Rejet 2 juin 2026
Commentaire • 0
Sur la décision
| Référence : | TA Lyon, 6e ch., 2 juin 2026, n° 2404832 |
|---|---|
| Juridiction : | Tribunal administratif de Lyon |
| Numéro : | 2404832 |
| Type de recours : | Plein contentieux |
| Décision précédente : | Tribunal administratif de Lyon, 13 février 2024 |
| Dispositif : | Rejet |
| Date de dernière mise à jour : | 6 juin 2026 |
Texte intégral
Vu la procédure suivante :
Par une requête et un mémoire enregistrés les 14 mai 2024 et 11 octobre 2024, Mme C… B…, représentée par Me Chazot, demande au tribunal :
1°) d’ordonner avant-dire droit une expertise médicale et de désigner un expert ;
2°) de condamner Saint-Etienne Métropole à l’indemniser de l’ensemble des préjudices qu’elle estime avoir subis à raison d’une chute sur la voie publique dont elle a été victime le 7 septembre 2022 et à lui verser une provision d’un montant de 8 000 euros à valoir sur l’indemnisation de ses préjudices ;
3°) de proposer aux parties de recourir à la médiation ;
4°) de mettre à la charge de Saint-Etienne Métropole la somme de 2 000 euros au titre de l’article L. 761-1 du code de justice administrative.
Elle soutient que :
- elle a été victime d’une chute sur la voie publique en raison d’une déformation de la chaussée dépourvue de toute signalisation ;
- une fracture du plateau tibial avec enfoncement lui a été diagnostiquée, elle a subi une intervention chirurgicale le 9 septembre 2022, puis elle et a été hospitalisée jusqu’au 15 septembre 2022 ;
- elle conserve des séquelles, notamment des douleurs constantes, une incapacité fonctionnelle, une boiterie à la marche et une perte de force.
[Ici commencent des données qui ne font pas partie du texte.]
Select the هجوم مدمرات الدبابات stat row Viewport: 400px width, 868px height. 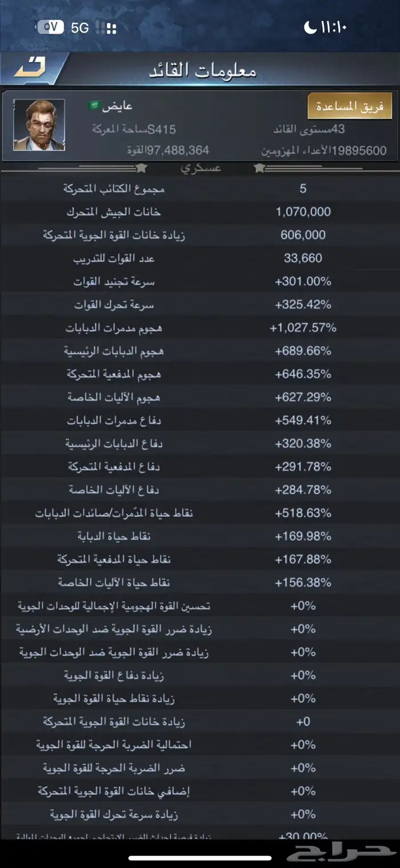(x=200, y=328)
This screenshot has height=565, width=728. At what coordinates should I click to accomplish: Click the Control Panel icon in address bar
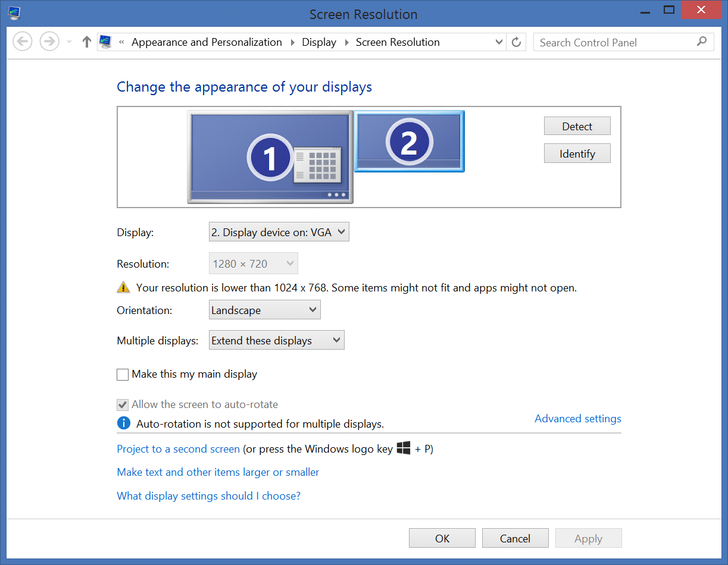(x=106, y=42)
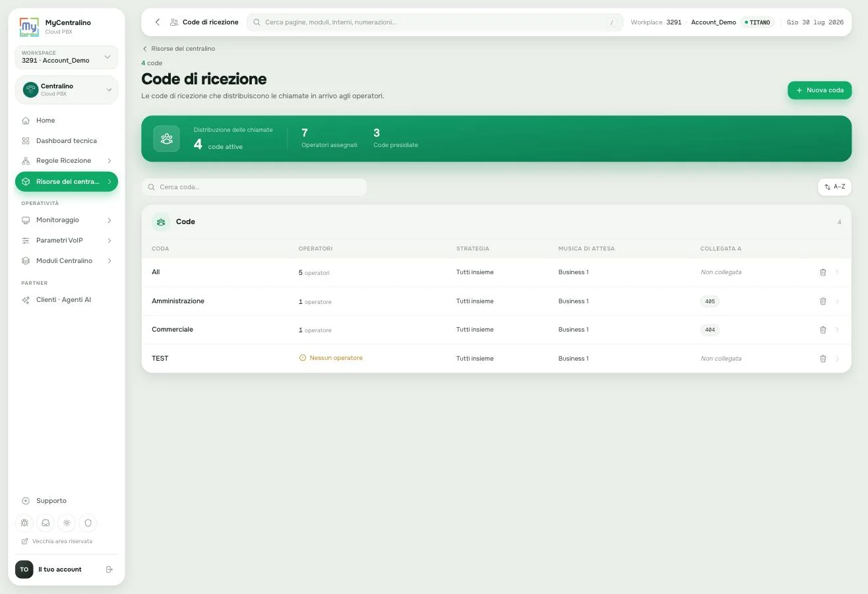
Task: Delete the Amministrazione queue via trash icon
Action: click(822, 301)
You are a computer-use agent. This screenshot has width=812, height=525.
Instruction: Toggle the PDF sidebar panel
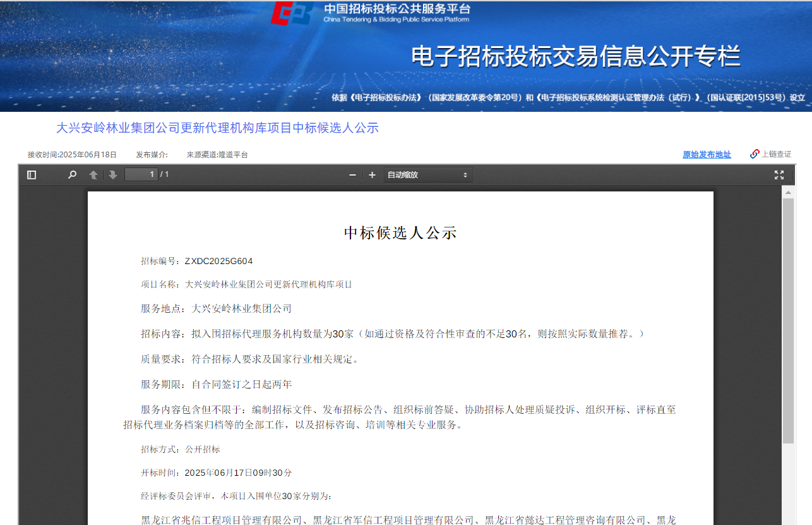point(32,175)
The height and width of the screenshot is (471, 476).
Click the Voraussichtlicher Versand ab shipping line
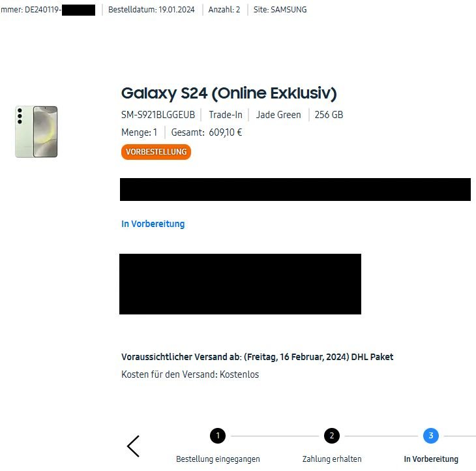click(257, 357)
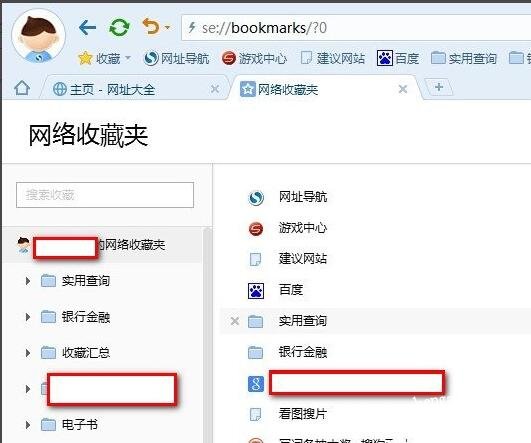Open a new tab with plus button
Image resolution: width=531 pixels, height=443 pixels.
[439, 87]
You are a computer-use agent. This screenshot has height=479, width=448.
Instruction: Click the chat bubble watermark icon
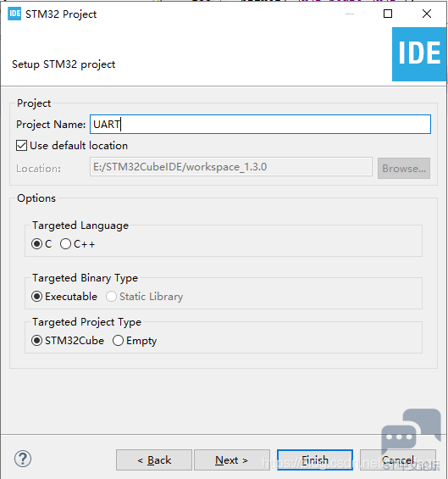point(411,431)
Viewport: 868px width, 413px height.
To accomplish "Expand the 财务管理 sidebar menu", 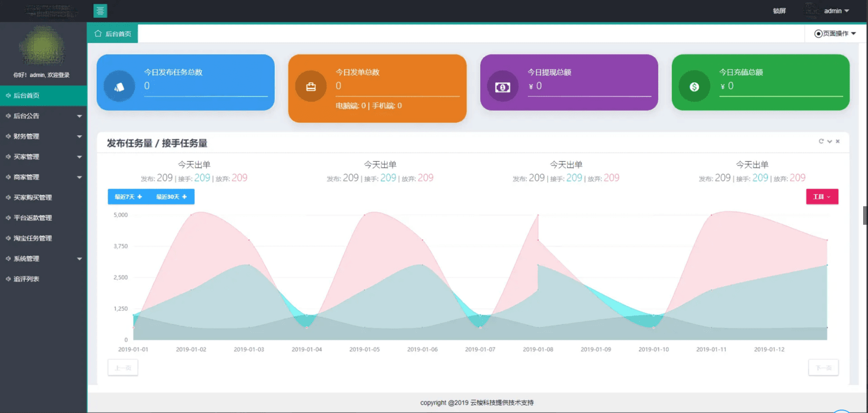I will click(x=43, y=136).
Par des mémoires enregistrés le 6 juin 2024, le 10 juillet 2025 et le 11 mai 2026, ce denier mémoire n’ayant pas été communiqué, la caisse primaire d’assurance maladie de la Loire demande au tribunal :
1°) de condamner Saint-Etienne Métropole à lui verser la somme de 11 332,12 euros, sous réserve d’autres paiements non encore connus, au titre des prestations versées en faveur de Mme B… ;
2°) d’assortir cette somme des intérêts au taux légal à compter du jugement ;
3°) de mettre à la charge de Saint-Etienne Métropole la somme de 1 212 euros correspondant à l’indemnité forfaitaire de gestion prévue par l’article L. 376-1 du code de la sécurité sociale.
Elle soutient qu’elle a exposé des frais hospitaliers, médicaux et pharmaceutiques en lien direct avec l’accident de Mme B… pour un montant total de 11 332,12 euros.
Par un mémoire en défense enregistré le 25 juillet 2024, Saint-Etienne Métropole, représentée par Me Pontier conclut, à titre principal, au rejet de la requête, à titre subsidiaire, au rejet de la demande provisionnelle, à titre infiniment subsidiaire, à ce que l’indemnité provisionnelle soit ramenée à de plus justes proportions et à ce qu’une somme de 1 500 euros soit mise à la charge de la requérante au titre de l’article L. 761-1 du code de justice administrative.
Elle soutient que :
- à titre principal, la matérialité du dommage et le lien de causalité entre l’ouvrage public et la chute ne sont pas établis ;
- le défaut d’entretien de l’ouvrage n’est pas démontré ;
- la victime a commis une faute de nature à l’exonérer totalement ou partiellement de sa responsabilité ;
- à titre subsidiaire, la demande d’expertise et la demande de provision ne sont pas fondées ;
- à titre infiniment subsidiaire, la demande de provision doit être ramenée à de plus justes proportions.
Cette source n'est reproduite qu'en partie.